- _Material for the task_:
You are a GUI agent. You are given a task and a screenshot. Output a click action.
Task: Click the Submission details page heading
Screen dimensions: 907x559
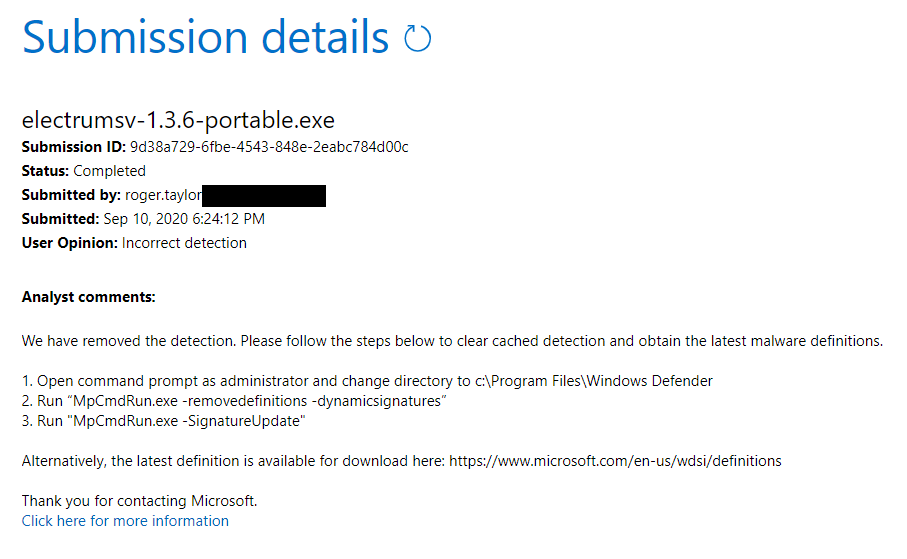point(205,38)
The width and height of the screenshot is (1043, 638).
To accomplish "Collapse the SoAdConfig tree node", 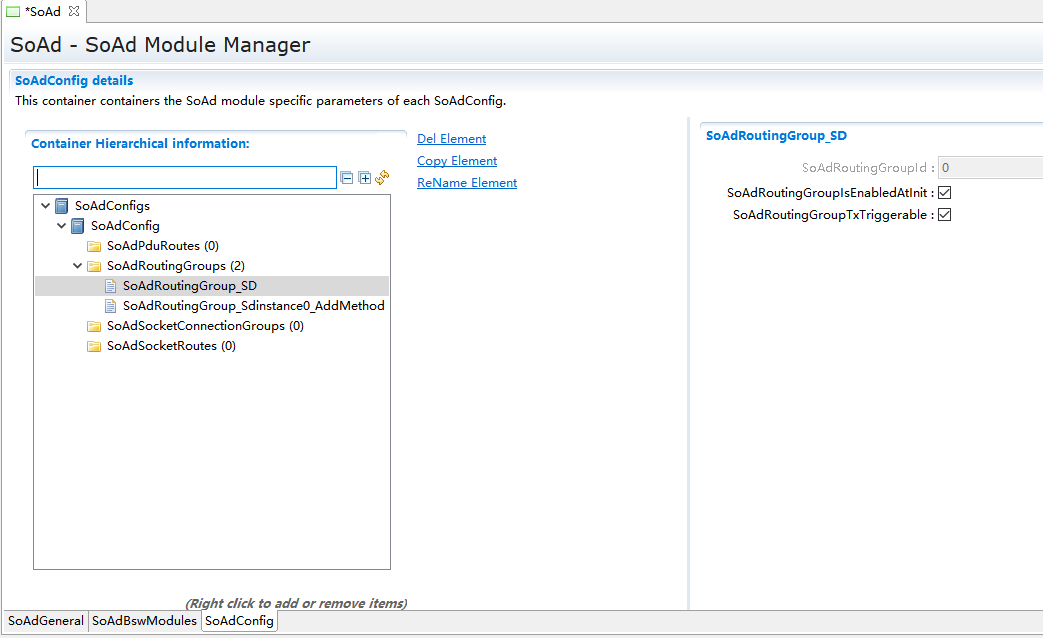I will (62, 226).
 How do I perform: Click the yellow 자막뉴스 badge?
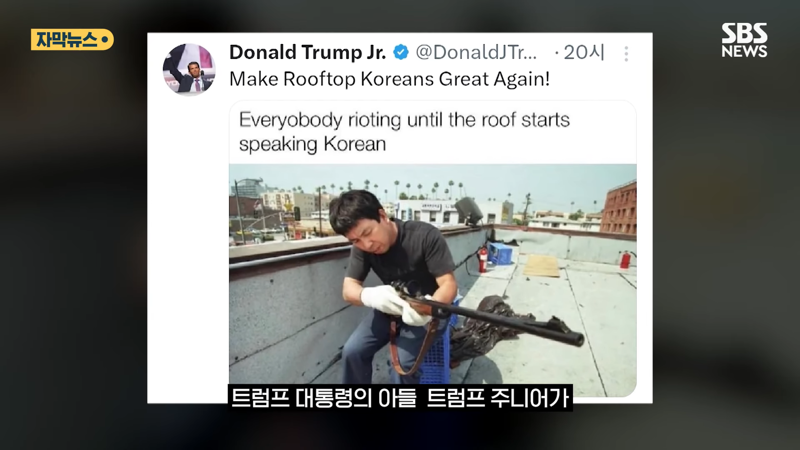72,39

- _Task to complete_: Render the records from the start through the line containing "point(205,38)" as a two-column CSV with the header instruction,response, using one row per record. Put each record's text and its answer in one quoted field apiece, with line breaks changed to spaces, and leave out the pictures.

- _Complete answer_:
instruction,response
"You are a GUI agent. You are given a task and a screenshot. Output a click action. Task: Click the Submission details page heading Screen dimensions: 907x559","point(205,38)"